Per tanti anni hai seguito il ciclismo femminile. Come iniziò la passione per quell’ambiente?
“La passione per il ciclismo femminile é nata alla 6 giorni di Milano (1983 ? 1984 ? Non ricordo esattamente), forse perché... boh, mi sembrava un mondo un pò più "pulito" rispetto a quello del ciclismo maschile, forse perché sono sempre stato dalla parte degli "underdogs" per dirla all' americana, ho sempre pensato che il movimento (le atlete in primis) avrebbe meritato ben altra considerazione e attenzione da parte di pubblico e media, ho avuto l' onore di vedere all' opera atlete del calibro di Maria Canins, Roberta Bonanomi, Imelda Chiappa, Francesca Galli, Catherine Marsal, Antonella Bellutti, Jennifer Thompson, Rebecca Twigg, Connie Carpenter, Marianne Berglund, Mery Cressari, Luigina Bissoli, Zita Urbonaite (r.i.p.), Diana Ziliute e nella mia lunga carriera di tifoso ho avuto rispetto delle atlete, della loro fatica, mi sono entusiasmato, ho pianto un sacco di volte, mi sono immedesimato nel loro dolore quando le ho viste a terra ferite nel corpo e nell' animo. Può bastare ?”
Finita la carriera agonistica, hai corso anche nelle granfondo?
“Mai fatto le Gran Fondo, ho sempre pensato che c'é un tempo per tutto, non sono riuscito a sfondare per evidenti limiti fisici e caratteriali, ho corso, mi sono divertito, non rimpiango nulla e ringrazio Dio di essere ancora qui a parlarne, correre le Gran Fondo non avrebbe aggiunto nulla alla mia (già) fallimentare carriera di mediocre dilettante No, va bene così.”
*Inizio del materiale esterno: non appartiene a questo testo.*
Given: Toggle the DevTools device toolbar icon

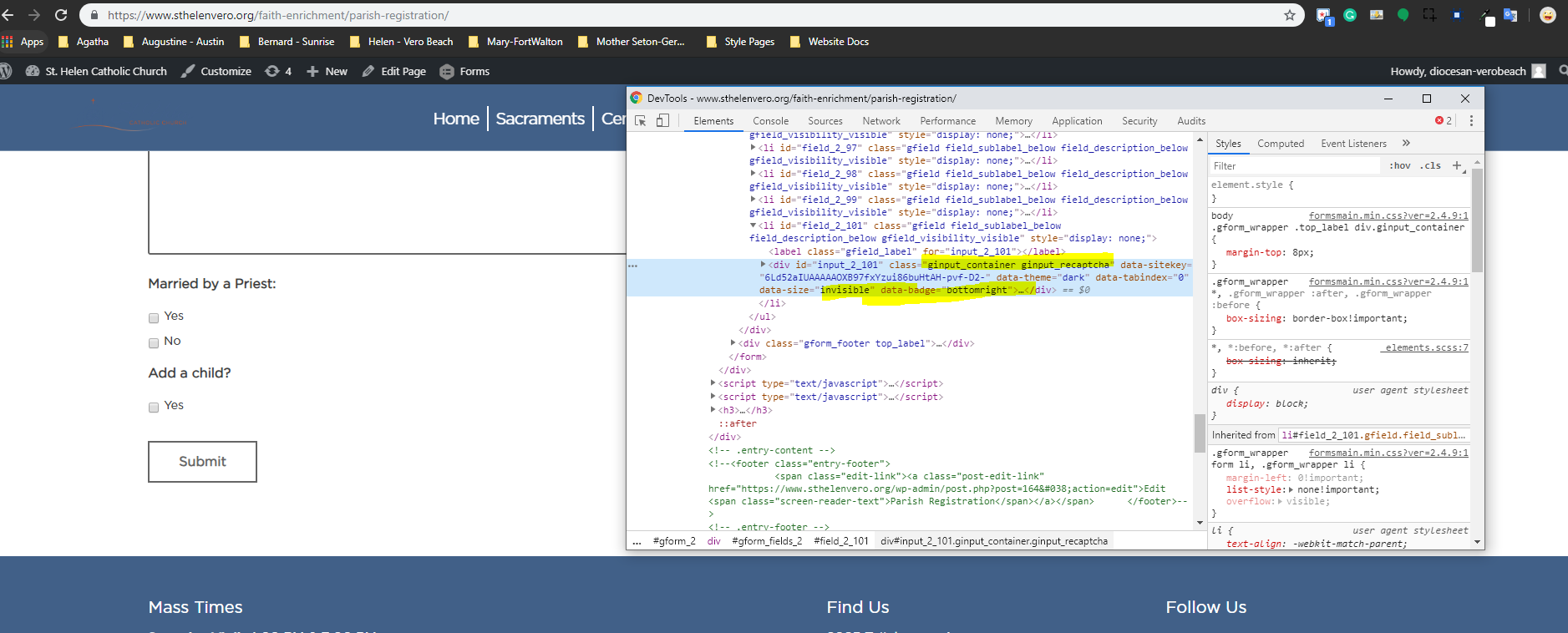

Hai conosciuto il ciclismo dilettantistico, poi anche quello femminile. Ci sono persone, in questi due “movimenti” con cui sei rimasto in contatto?
“Non sono rimasto in contatto con nessuno nell' ambiente dei dilettanti , abito di fronte alla sede della mia ex società ma onestamente non mi é mai passato per la testa il pensiero di tornare anche solo per un saluto, come tanti altri non ne ho più voluto sapere e lo stesso vale per il ciclismo femminile: gli ultimi casi di positività al doping (Cucinotta prima, Rossi poi) hanno contribuito ad allontanarmi; a volte penso che ho fatto male, che ho messo nel girone dei cattivi anche chi non c'entrava niente e ha sempre corso con mezzi leali, ma come ho già detto e ripetuto un sacco di volte sui miei defunti blog, amo troppo il ciclismo, non sono uno che fa finta di niente e passa oltre con un "dimentichiamo tutto". Mi dispiace.”
La chiacchierata finisce qui. Grazie Alessandro. Resta nei bicchieri l’ultimo sorso; alla salute.